Ruim tien jaar geleden werd ik correspondent in Rusland. De laatste twee jaar waren ronduit unheimisch en nu ik vertrek, zal ik de gesprekken met de veiligheidsdiensten niet missen.
Begin maart meldde de hoofdredacteur van het Algemeen Dagblad, waarvolgens ik in Rusland ben geaccrediteerd, dat ze niet langer wil meewerken aan de procedure. De krant kan de verantwoordelijkheid voor mij niet langer dragen. Ze vreest kennelijk dat ik gearresteerd word en in een Russische cel verdwijn.
Ik leg uit dat het zo’n vaart niet zal lopen en dat ik dat toch het best kan beoordelen, omdat ik in Rusland woon. Het mag allemaal niet baten. Ik word voor een fait accompli gesteld. moet mijn koffers pakken en vertrekken.
Toen ik in oktober 2013 in Rusland neerstreek, was het een ander land. Zeker, de net een jaar eerder als president teruggekeerde Vladimir Poetin toonde zich in toenemende mate autoritair. Tijdens zijn inauguratie in mei 2012 waren er in Moskou hevige rellen geweest uit protest tegen de retour van Poetin in het hoogste ambt. Honderden waren opgepakt en zaten toen ik in Moskou aankwam nog steeds zonder proces in de gevangenis.
Het begon met een mishandelde Nederlandse diplomaat
Vanaf dag één van mijn verblijf zette zich een nieuwsstroom in gang, die de afgelopen bijna elf jaar niet meer zou opdrogen. Het begon met een mishandelde Nederlandse diplomaat, koninklijk bezoek aan Moskou en intussen waren de voorbereidingen op de Olympische Winterspelen in Sotsji in full swing. Een aantal bomaanslagen van terroristen op bussen en een treinstation bepaalde de discussie over de veiligheid tijdens de Spelen. En natuurlijk ging het over de veiligheid van homoseksuele atleten in Sotsji.

**Het probleem**: Herschrijf de alinea uit de leestekst die begint met "Toen ik in oktober 2013" beknopter en behoud de belangrijkste feiten.

**Vastgelegde gegevens**:
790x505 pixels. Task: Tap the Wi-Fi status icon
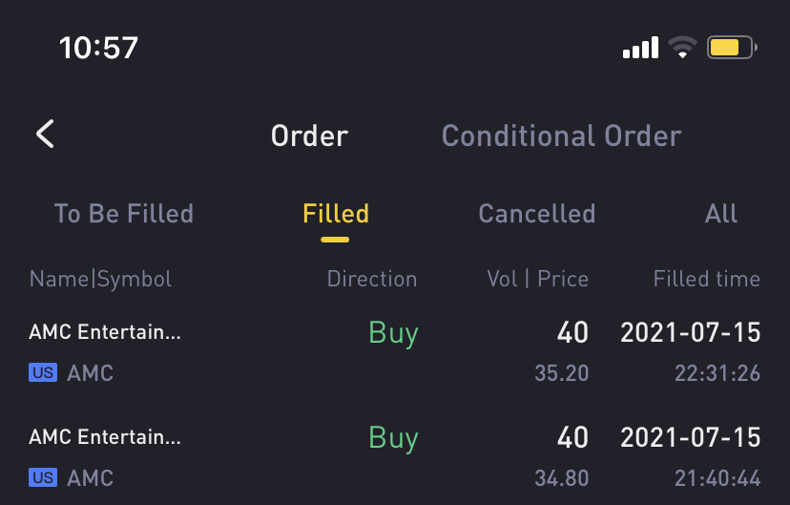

**Juist antwoord**: Toen ik in oktober 2013 in Rusland aankwam, was het een ander land, al werd de teruggekeerde president Poetin steeds autoritairder. Bij zijn inauguratie in mei 2012 waren er in Moskou hevige rellen tegen zijn terugkeer geweest. Honderden mensen werden opgepakt, en bij mijn aankomst zaten zij nog altijd zonder proces vast.